*** Begin section ***

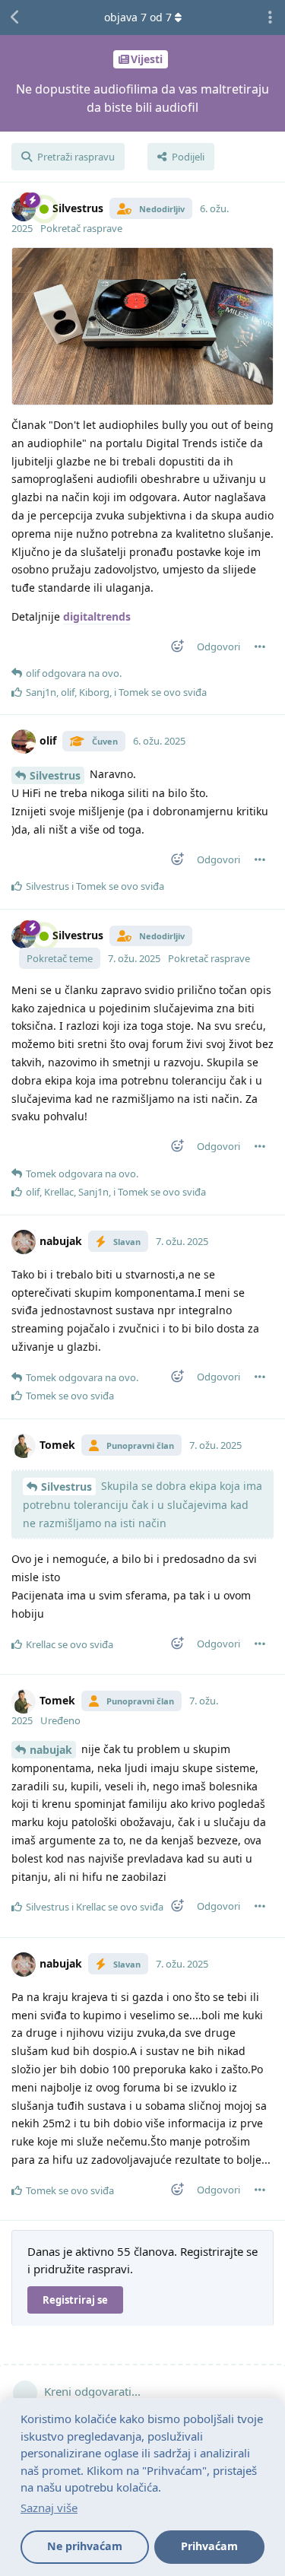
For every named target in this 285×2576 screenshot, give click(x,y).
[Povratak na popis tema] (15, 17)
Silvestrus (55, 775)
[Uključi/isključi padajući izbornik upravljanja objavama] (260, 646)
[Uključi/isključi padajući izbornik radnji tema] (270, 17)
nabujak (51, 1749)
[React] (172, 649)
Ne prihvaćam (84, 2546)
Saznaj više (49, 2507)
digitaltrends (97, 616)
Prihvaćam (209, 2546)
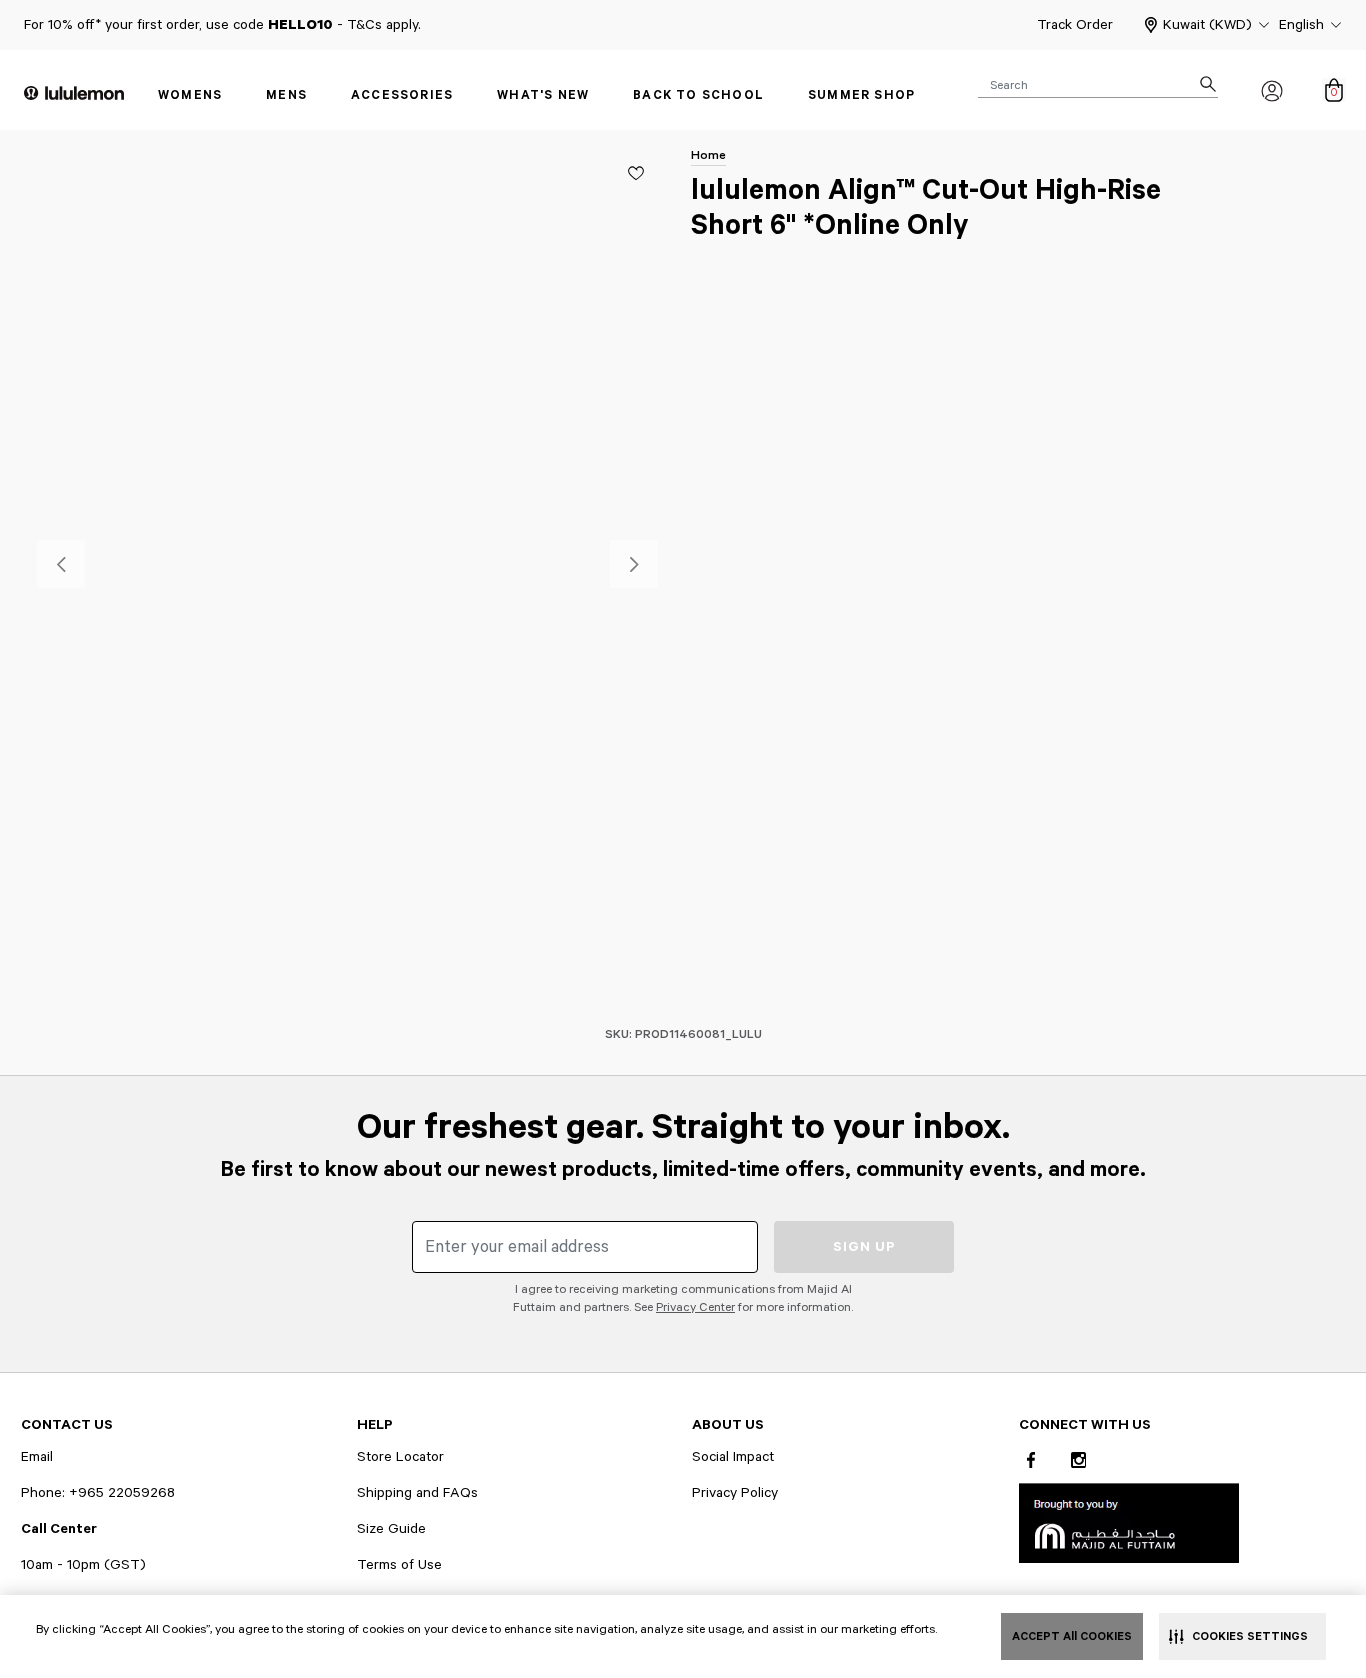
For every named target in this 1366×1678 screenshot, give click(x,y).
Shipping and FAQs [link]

*** End section ***

What this task involves =>
Beginning with the line where "Saznaj više (49, 2507)" appears, reproduce every remaining line of the listing above, the last one included, but none of the pictures.

Response to the task =>
Saznaj više (49, 2507)
digitaltrends (97, 616)
Prihvaćam (209, 2546)
For every named target in this 1366×1678 screenshot, give click(x,y).
Shipping and FAQs [link]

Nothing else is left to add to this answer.